Iowa swing counties could be game changer come November


You probably know Iowa is a swing state during this year's hotly contested presidential race.

Now, a new report by the Des Moines Register finds specifically there are a dozen Iowa counties that could ultimately decide if President Obama gets re-elected, or if Mitt Romney wins our state.

The swing counties have a history of voting both Democratic and Republican in past election cycles. 

Among those swing areas is one eastern Iowa swing county: Bremer County.  In the past four election cycles, it's gone Republican twice, and Democratic twice.  So in a close race this year, Bremer County votes are very much up for grabs.

Wartburg College is a cornerstone of Waverly, and Bremer County, and it's not just an economic and educational engine.

"People come to places like Wartburg and they express themselves.  And they're part of the political mix as well," said Dr. Fred Waldstein, Wartburg College professor of political science.

Wartburg contributes to the urban feel in Bremer County, and other parts of the county make the area a good sampling of voters statewide.

"Not a huge population base, but it is very representative of some of the larger population centers.  Then of course we have our rural areas tied closely to agriculture.  So it just does seem to be the kind of mix where we are a bellwether county for the state," Dr. Waldstein said.

So both Republicans and Democrats are pouring big efforts into the county to secure votes. The GOP sees encouraging signs that Iowa could go red for Romney.

"I know from watching the overall state numbers of registered Republicans to registered Democrats that Republicans have been gaining every month for the last 12-14 months," said Wes Gade, Bremer Co. Republicans.
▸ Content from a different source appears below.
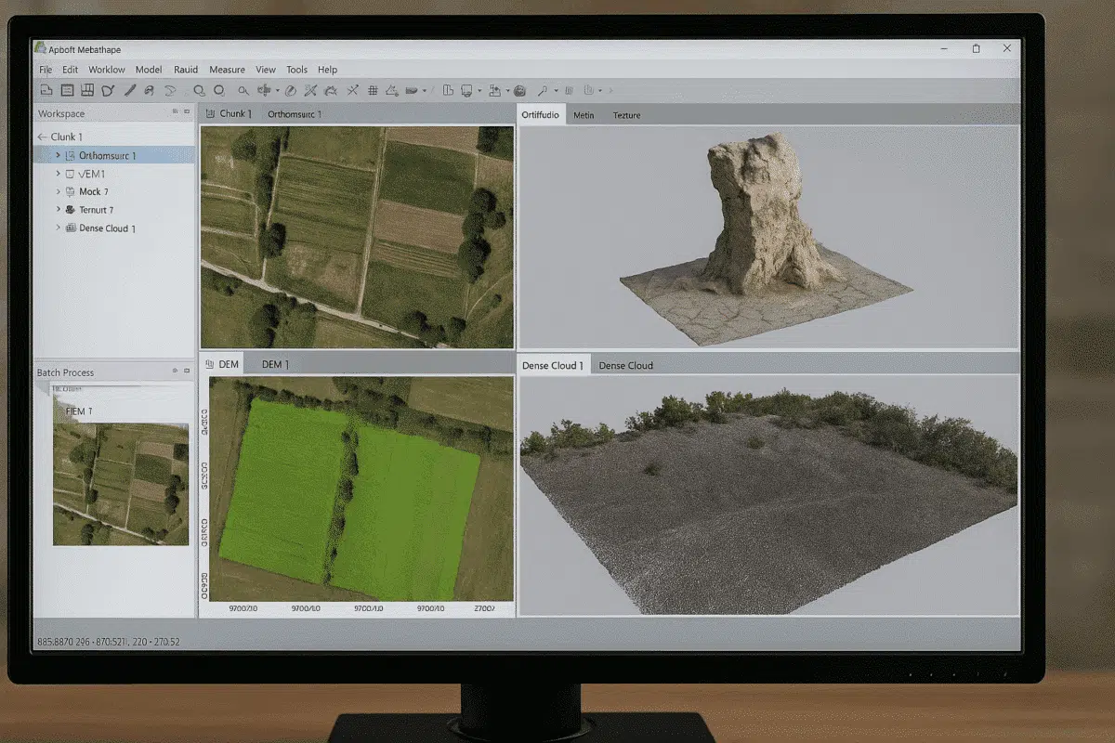
Task: Switch to the Texture tab
Action: 627,115
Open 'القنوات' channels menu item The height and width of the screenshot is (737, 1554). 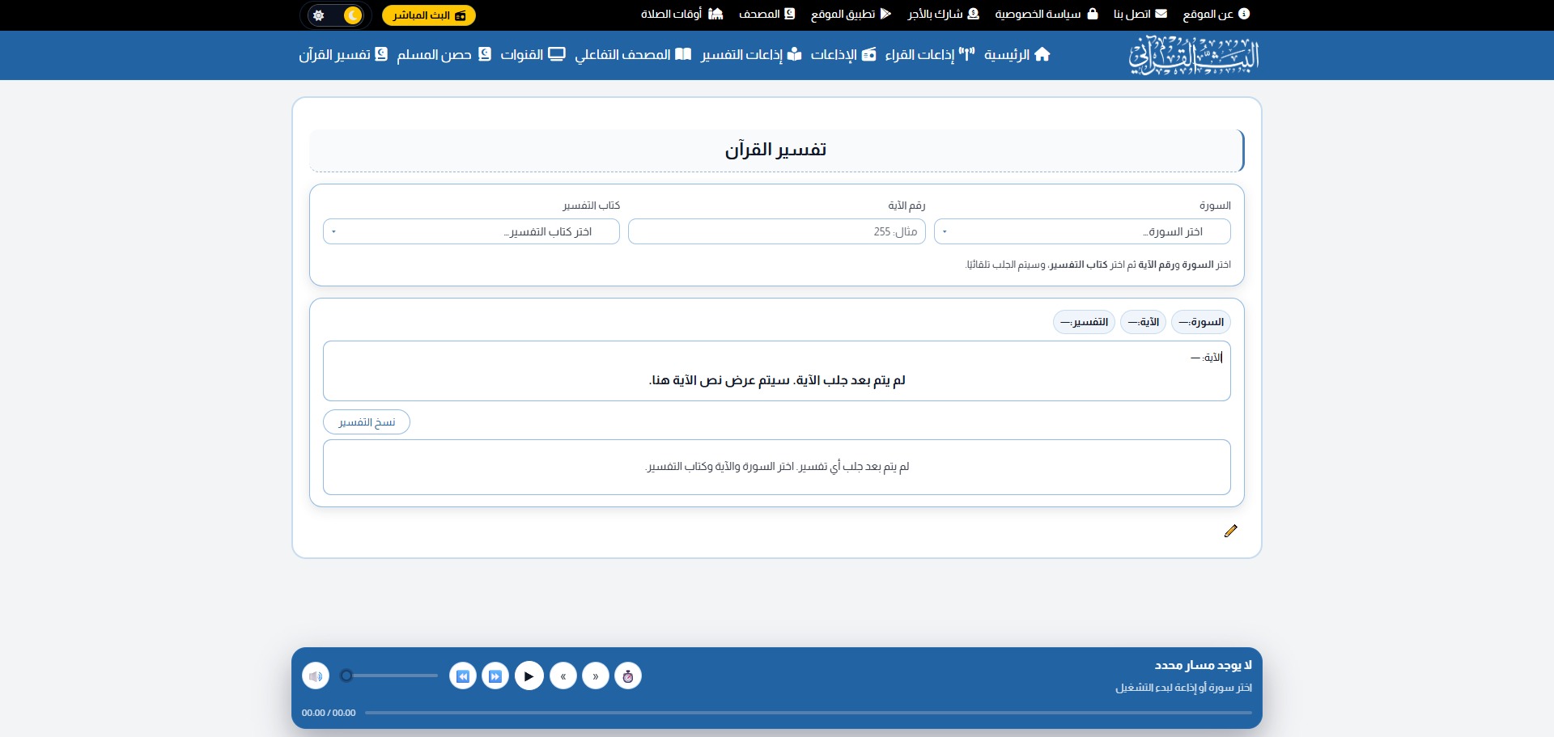(x=532, y=55)
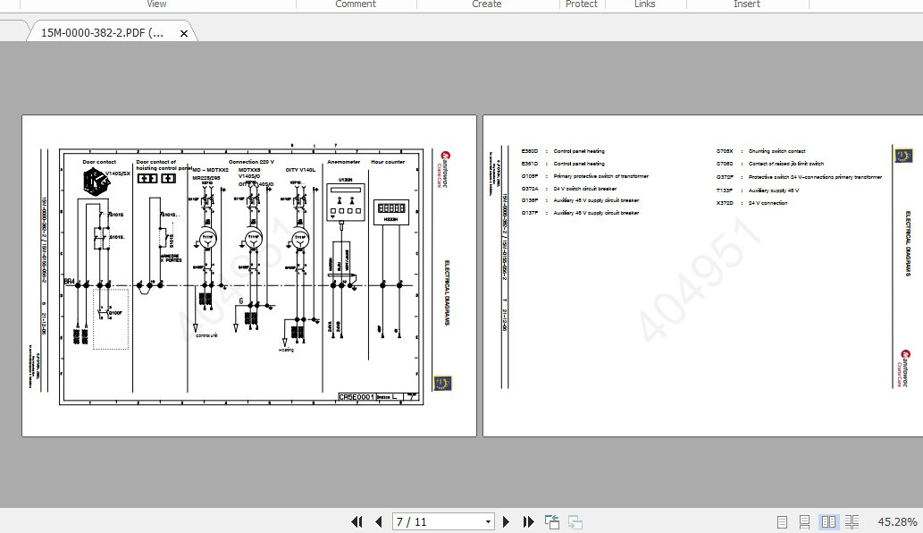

But Democrats are confident that their campaigning will pay off, especially in getting Independent voters to vote Obama. 

"People's minds are changed by those conversations at the door, and that's what we've been working on for better than a year.  It's what we are prepared for, ramping up to on a weekly basis, and it's how we're going to turn Iowa blue," said Sue Dvorsky, Iowa Democratic Party Chair.

Dr. Waldstein expects the college vote will once again play a big role in the election's outcome, and Wartburg's campus will likely become campaign central when classes resume after Labor Day.

Both Democrats and Republicans say there's already a big campaigning effort underway in swing counties, from phone calls to door knocking, and advertising.  Those efforts will only ramp up as November gets closer.

Both parties also say swing counties will help decide other big races, too, like the first Congressional district contest between Republican Ben Lange and incumbent Democrat Bruce Braley.